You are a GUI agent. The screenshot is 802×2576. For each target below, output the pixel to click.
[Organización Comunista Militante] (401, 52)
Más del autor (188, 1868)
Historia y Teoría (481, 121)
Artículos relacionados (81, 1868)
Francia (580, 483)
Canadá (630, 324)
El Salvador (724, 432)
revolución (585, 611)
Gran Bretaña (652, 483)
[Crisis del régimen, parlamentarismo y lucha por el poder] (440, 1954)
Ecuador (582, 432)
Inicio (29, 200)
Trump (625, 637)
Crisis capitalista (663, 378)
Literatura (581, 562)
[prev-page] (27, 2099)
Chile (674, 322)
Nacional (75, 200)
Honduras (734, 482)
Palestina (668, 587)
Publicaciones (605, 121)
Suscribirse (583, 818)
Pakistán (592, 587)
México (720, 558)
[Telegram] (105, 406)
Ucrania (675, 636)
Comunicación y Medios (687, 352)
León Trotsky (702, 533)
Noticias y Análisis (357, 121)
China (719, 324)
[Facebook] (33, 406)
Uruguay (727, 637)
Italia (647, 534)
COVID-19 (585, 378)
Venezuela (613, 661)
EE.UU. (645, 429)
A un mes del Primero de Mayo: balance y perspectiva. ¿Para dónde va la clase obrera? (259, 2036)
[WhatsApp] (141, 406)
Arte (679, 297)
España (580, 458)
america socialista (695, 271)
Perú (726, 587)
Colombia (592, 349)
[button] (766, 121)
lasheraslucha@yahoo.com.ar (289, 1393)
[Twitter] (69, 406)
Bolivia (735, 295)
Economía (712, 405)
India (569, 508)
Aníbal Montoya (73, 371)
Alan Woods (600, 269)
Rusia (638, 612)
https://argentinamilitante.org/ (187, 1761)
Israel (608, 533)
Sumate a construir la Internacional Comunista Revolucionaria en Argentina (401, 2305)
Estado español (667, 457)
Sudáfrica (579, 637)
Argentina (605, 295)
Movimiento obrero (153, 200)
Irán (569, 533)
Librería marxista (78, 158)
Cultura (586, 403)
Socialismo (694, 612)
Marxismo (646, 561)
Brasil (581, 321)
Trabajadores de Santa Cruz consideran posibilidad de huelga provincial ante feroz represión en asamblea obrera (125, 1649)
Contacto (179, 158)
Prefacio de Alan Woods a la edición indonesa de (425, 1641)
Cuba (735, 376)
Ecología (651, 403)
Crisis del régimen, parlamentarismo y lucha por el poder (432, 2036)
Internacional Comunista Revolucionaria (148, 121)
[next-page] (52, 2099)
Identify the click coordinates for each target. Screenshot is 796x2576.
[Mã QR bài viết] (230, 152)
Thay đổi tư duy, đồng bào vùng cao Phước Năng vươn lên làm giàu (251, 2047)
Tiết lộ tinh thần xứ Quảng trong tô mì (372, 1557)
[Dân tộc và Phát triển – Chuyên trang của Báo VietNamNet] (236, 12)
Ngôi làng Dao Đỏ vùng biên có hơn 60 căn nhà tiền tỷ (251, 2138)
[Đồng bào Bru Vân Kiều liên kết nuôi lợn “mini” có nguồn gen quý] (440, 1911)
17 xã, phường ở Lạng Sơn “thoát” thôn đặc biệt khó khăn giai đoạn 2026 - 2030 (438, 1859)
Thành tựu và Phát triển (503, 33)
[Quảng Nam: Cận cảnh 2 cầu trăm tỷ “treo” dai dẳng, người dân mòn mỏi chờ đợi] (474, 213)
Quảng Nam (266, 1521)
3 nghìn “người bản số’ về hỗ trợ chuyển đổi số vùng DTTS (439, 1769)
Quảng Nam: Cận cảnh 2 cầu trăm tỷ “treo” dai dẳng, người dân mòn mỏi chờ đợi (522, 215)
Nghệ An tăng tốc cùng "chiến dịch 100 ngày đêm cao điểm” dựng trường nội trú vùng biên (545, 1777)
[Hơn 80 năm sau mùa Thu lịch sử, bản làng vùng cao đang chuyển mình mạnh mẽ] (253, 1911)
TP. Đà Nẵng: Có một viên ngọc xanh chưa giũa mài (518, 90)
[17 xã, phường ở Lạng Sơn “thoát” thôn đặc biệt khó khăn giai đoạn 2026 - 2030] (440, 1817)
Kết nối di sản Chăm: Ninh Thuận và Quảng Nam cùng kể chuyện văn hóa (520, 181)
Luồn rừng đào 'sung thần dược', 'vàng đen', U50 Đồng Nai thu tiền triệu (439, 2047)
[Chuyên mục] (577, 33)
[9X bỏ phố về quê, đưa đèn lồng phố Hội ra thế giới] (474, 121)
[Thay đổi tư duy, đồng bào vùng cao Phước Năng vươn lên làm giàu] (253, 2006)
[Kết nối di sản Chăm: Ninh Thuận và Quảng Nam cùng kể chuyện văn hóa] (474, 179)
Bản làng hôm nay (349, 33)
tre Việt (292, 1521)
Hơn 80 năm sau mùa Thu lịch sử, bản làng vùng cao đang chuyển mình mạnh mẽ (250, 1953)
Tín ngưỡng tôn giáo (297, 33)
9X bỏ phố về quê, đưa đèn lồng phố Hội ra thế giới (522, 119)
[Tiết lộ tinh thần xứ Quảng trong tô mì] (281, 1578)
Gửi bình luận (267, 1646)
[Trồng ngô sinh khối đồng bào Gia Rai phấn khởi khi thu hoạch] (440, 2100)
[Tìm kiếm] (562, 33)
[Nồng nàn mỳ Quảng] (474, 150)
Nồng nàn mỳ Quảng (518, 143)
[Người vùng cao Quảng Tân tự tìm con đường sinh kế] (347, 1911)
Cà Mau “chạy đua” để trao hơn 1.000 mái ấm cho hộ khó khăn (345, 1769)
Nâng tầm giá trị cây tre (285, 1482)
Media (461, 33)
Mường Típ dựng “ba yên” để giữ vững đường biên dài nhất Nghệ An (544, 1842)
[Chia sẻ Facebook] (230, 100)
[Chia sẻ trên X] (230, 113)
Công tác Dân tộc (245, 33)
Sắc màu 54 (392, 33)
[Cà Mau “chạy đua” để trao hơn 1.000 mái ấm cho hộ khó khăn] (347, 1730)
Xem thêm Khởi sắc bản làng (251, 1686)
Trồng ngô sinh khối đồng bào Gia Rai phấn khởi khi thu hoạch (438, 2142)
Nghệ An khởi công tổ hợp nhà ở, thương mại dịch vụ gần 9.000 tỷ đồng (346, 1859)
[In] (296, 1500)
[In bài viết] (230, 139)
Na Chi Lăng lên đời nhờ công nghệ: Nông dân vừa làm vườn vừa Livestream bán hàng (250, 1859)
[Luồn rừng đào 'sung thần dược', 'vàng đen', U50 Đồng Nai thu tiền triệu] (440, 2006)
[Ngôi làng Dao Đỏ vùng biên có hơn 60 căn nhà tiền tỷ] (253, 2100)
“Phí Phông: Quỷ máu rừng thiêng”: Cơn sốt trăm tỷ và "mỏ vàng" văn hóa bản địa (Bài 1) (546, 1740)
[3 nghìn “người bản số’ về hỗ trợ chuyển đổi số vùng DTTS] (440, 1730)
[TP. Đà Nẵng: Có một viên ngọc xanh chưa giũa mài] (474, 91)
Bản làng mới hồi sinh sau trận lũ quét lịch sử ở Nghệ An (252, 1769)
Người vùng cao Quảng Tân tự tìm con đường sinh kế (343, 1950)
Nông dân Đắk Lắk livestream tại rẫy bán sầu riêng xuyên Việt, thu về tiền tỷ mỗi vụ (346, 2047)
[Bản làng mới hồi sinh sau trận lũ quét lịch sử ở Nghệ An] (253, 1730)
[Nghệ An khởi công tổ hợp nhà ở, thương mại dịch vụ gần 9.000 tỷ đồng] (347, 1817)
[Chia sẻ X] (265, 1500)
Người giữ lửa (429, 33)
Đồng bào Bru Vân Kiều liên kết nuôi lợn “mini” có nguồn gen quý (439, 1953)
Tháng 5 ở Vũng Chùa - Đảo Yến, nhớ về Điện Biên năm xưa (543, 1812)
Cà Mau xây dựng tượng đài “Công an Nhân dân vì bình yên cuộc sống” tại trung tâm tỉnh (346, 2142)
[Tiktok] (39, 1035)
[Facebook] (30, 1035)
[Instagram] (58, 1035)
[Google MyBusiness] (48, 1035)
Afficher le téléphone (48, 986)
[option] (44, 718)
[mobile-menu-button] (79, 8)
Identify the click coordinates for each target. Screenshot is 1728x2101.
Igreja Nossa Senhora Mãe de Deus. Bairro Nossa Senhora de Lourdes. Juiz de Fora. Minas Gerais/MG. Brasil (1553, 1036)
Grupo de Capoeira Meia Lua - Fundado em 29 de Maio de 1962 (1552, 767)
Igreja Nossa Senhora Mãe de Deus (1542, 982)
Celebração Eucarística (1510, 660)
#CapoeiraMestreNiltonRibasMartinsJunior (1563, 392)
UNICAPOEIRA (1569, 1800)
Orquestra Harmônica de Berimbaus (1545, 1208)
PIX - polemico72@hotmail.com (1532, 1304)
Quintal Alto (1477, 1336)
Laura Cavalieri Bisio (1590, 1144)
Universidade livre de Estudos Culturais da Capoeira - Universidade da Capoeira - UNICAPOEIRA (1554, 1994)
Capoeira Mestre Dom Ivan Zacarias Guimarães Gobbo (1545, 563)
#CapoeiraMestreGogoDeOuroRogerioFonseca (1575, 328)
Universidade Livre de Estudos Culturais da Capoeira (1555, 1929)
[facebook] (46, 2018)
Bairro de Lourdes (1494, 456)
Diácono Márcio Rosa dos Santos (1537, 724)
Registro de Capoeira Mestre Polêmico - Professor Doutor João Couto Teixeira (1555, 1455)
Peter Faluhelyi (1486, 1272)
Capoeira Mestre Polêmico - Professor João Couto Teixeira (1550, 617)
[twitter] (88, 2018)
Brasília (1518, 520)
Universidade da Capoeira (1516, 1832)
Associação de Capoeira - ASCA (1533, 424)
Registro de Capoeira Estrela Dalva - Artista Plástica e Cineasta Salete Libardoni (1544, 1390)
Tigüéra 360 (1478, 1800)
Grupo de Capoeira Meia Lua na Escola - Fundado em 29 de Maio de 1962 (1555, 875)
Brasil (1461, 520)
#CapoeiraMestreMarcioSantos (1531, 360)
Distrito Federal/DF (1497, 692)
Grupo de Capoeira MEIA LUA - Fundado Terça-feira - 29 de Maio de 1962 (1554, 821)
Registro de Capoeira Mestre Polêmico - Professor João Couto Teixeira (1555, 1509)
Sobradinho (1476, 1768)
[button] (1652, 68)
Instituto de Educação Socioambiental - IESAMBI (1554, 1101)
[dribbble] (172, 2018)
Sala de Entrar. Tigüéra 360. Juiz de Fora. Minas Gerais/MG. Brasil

----

> ABOUT THIS EXERCISE
Set down, from the entries above, exactly the lines from the one with "[mobile-menu-button] (79, 8)" up to and including the one with "UNICAPOEIRA (1569, 1800)", and no other lines.

> EXERCISE SOLUTION
[mobile-menu-button] (79, 8)
Identify the click coordinates for each target. Screenshot is 1728x2101.
Igreja Nossa Senhora Mãe de Deus. Bairro Nossa Senhora de Lourdes. Juiz de Fora. Minas Gerais/MG. Brasil (1553, 1036)
Grupo de Capoeira Meia Lua - Fundado em 29 de Maio de 1962 (1552, 767)
Igreja Nossa Senhora Mãe de Deus (1542, 982)
Celebração Eucarística (1510, 660)
#CapoeiraMestreNiltonRibasMartinsJunior (1563, 392)
UNICAPOEIRA (1569, 1800)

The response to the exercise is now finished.